Hot Pixel Final Hands-On
Atari's minigame collection is about to be unleashed on the world. We sat down with a finished copy of the PSP version for a final hands-on analysis.
GameSpot may get a commission from retail offers.
A fair amount of time has passed since Hot Pixel was introduced to us at E3 06 by a self-proclaimed "street-smart cool cat" called Djon as a minigame compendium with style. It's taken him and his team over at zSlide more than a year to finish the project, but we're now happy to report that we've taken delivery of the finished game. From what we've seen so far, it stays true to its original promise, bringing a dose of street-culture cool to its wacky Wario Ware-esque minigames.

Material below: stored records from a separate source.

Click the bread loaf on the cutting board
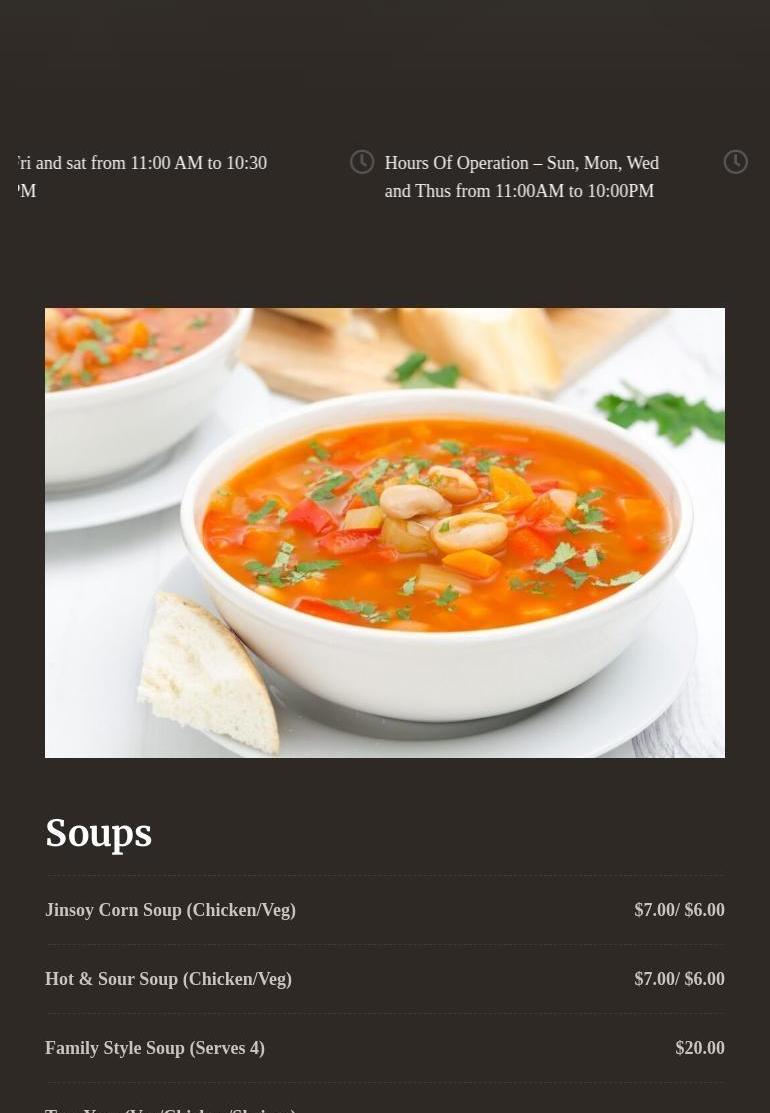(479, 348)

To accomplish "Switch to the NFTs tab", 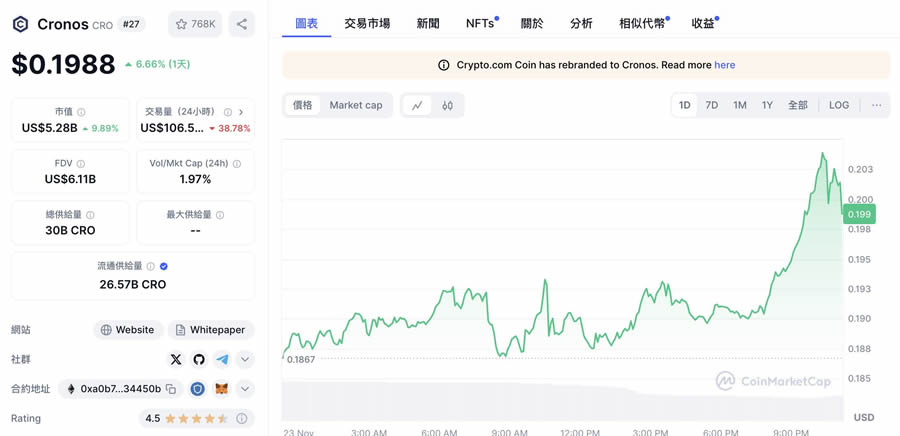I will pos(480,23).
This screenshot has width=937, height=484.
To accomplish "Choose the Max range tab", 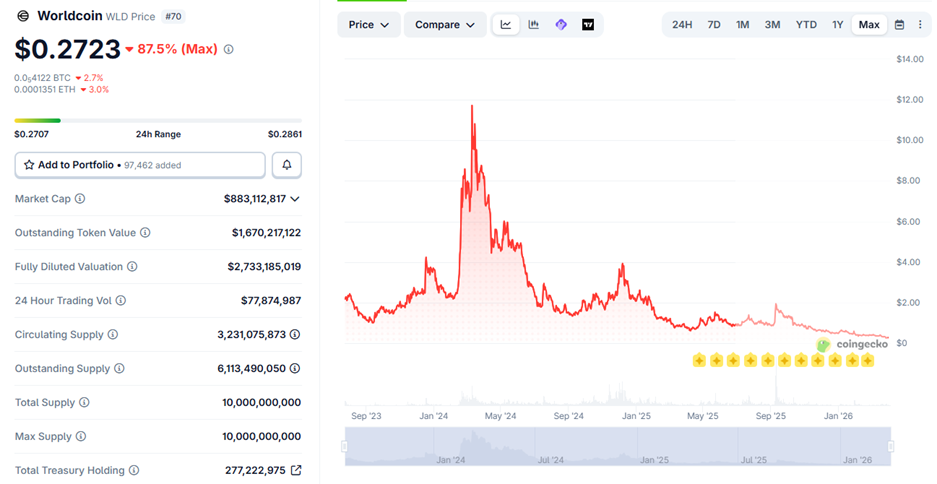I will click(x=869, y=25).
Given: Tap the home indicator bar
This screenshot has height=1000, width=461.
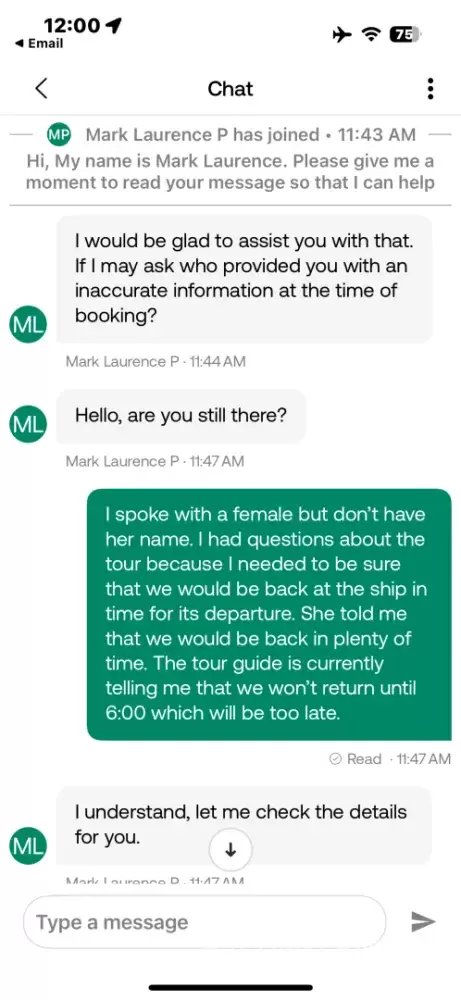Looking at the screenshot, I should (231, 987).

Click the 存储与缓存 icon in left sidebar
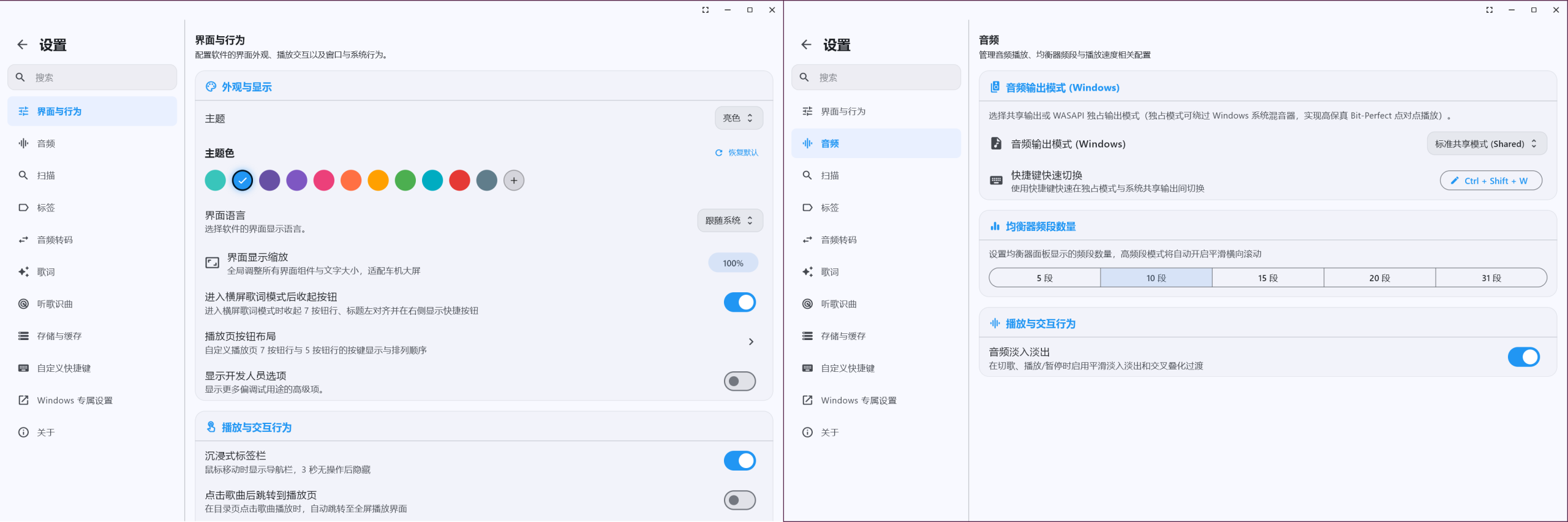click(23, 336)
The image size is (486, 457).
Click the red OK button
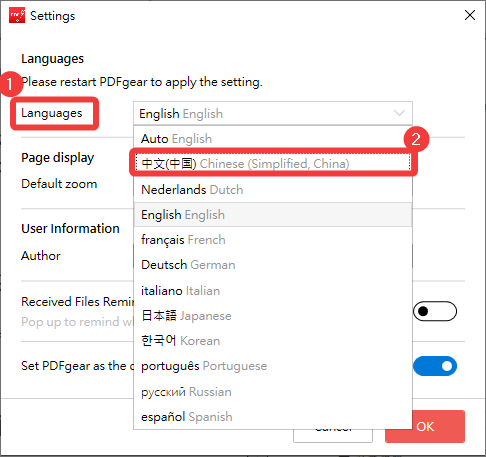(x=438, y=426)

Hot Pixel's style draws from the world of video games, graffiti, and urban sports, and if you have an interest in any of the above then you're bound to fall in love with its aesthetic. It's clear that the design team's members were free to explore whatever ideas came into their heads, as the graphics, video, and minigames are "out there," to say the least. This is a game where consistency lies in inconsistency, and it's often hard to guess just what you're going to see next.

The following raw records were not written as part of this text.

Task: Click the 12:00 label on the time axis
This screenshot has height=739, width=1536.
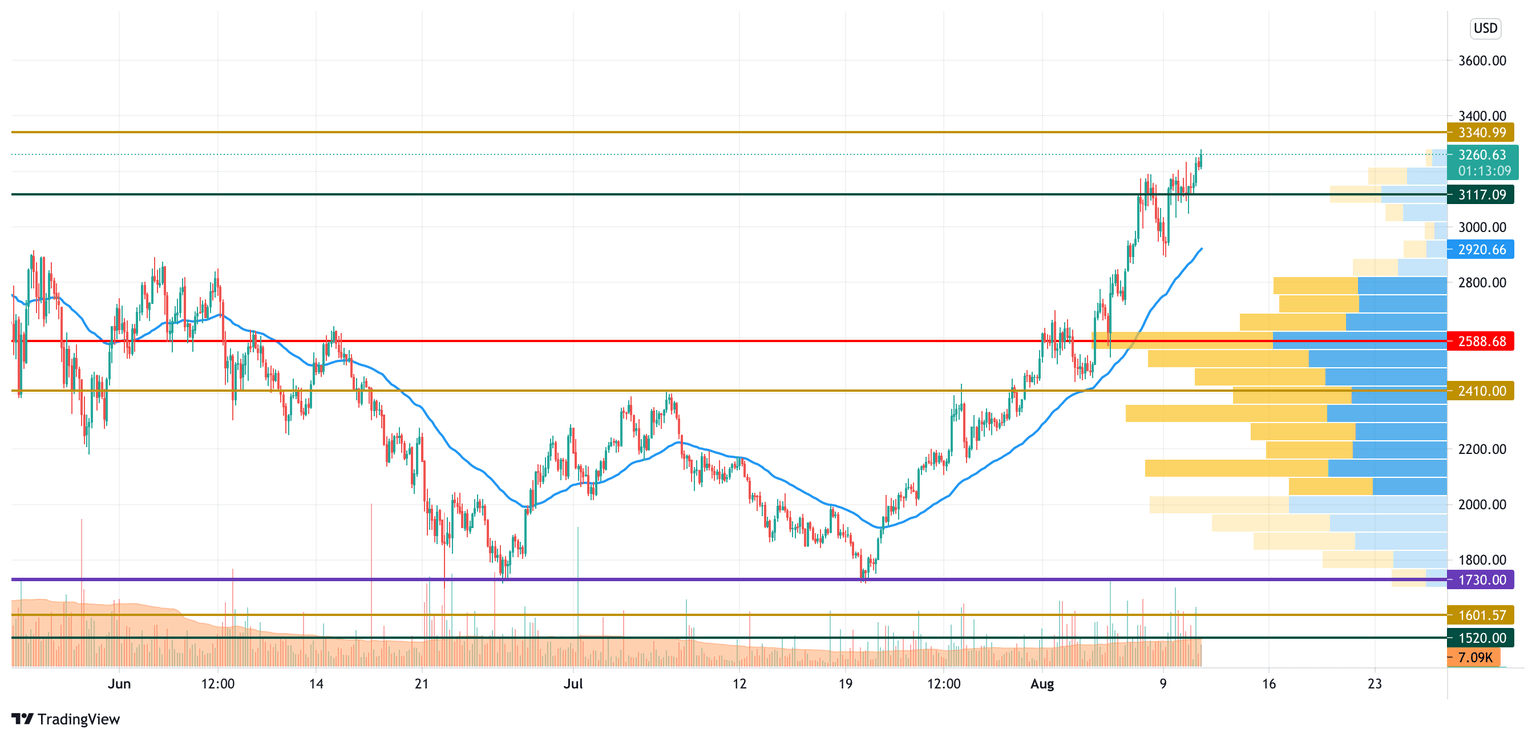Action: [x=217, y=685]
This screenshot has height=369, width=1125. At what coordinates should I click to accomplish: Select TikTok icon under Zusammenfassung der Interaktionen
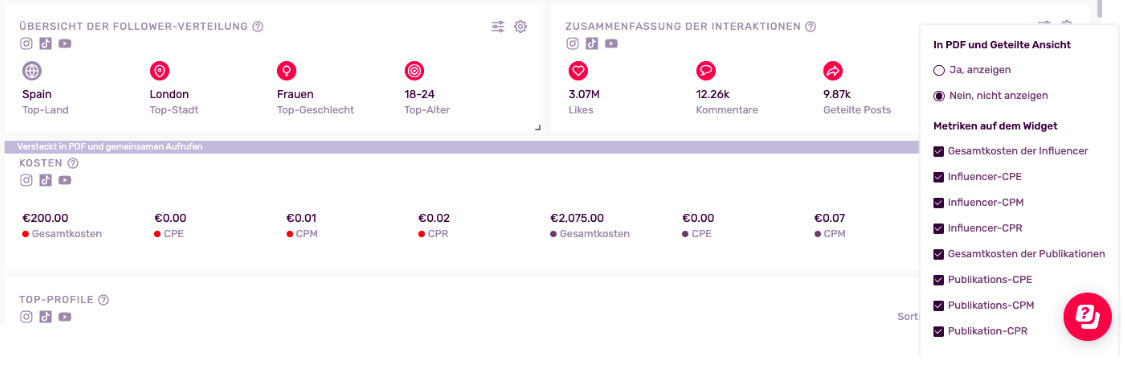click(x=592, y=43)

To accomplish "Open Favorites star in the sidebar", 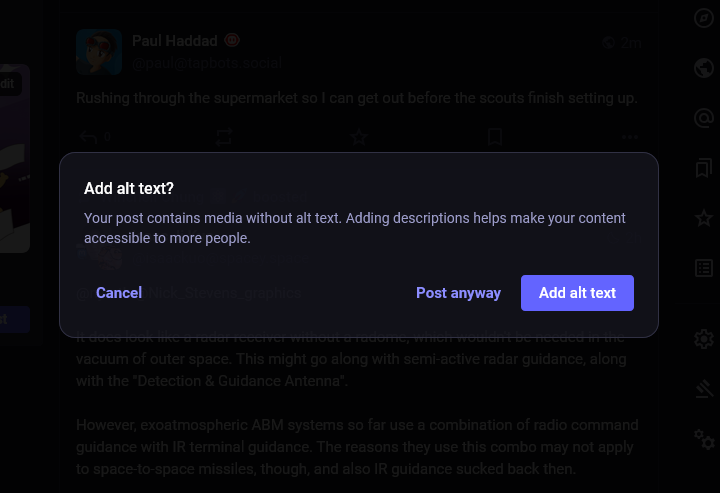I will 704,217.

Hot Pixel puts you in the shoes of Djon, an urban sports fanatic and a bit of a celebrity in his native France. Each of the game's 10 levels is dedicated to a different part of Djon's life. There are levels based on basic urban skills such as awareness and recognition, as well as lifestyle elements such as spirituality and computing, and each level has its own theme that applies to all its minigames. For example, the awareness level features tasks such as tongue piercing and graffiti spotting, while the computing level has challenges based on mathematics and programming.
The first level of Hot Pixel is named underground, and it acts as a gentle introduction to the minigame formula. Those who've played Wario Ware will know exactly what to expect: A series of small challenges will appear every five seconds, and you have a very limited amount of time to figure out what to do. Some games pay homage to famous video games of the past, such as a bat-and-ball game that plays just like Pong. Others are based on button combinations--press them in the right order and a pair of hands will perform an urban-style handshake.

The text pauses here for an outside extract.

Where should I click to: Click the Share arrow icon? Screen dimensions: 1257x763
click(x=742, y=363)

Progression through Hot Pixel is pretty much identical to that in Wario Ware, but Hot Pixel also offers bonus points for performing at speed and not making mistakes. Much like Wario Ware, there are bosses at the end of each level which provide a slightly longer and more difficult challenge than the other minigames. The first one is another Pong-style bat-and-ball game in which you have to destroy a series of blocks that make up a shape on the side of a building. There's also a music game in which you have to remember an increasingly complex set of notes, which need to be repeated by pressing directions on the D pad.
Each level in Hot Pixel is preceded and ended with a different video of Djon in action, with the ending changing depending on whether you win or lose on the level. They're not long segments, but they're as funny and demented as the minigames themselves. Losing one of the levels sees Djon sent to a mental asylum and put in a straitjacket; another sees him climbing out of a hole in the ground to polish a vinyl record. They make about as much sense as a Philip K. Dick novel, but they're entertaining nonetheless.
Progressing through the first six levels in Hot Pixel, we quickly found our favourite minigames. We love the one where you have to use binoculars to spy on your neighbours to find the cute girls, and the one where you have to customise your trainers with a picture of Djon. Somewhat strangely, there are many games based on guiding strange blocks of pixels around onscreen, and they sit slightly at odds with the other, more urban-inspired minigames. That's not to say they're boring, though, as you'll often be trying to swallow up pixels of different colours or avoiding those of a certain colour. It's a game that you really have to see in action to understand, but these pixel-based games are fine little diversions in their own right.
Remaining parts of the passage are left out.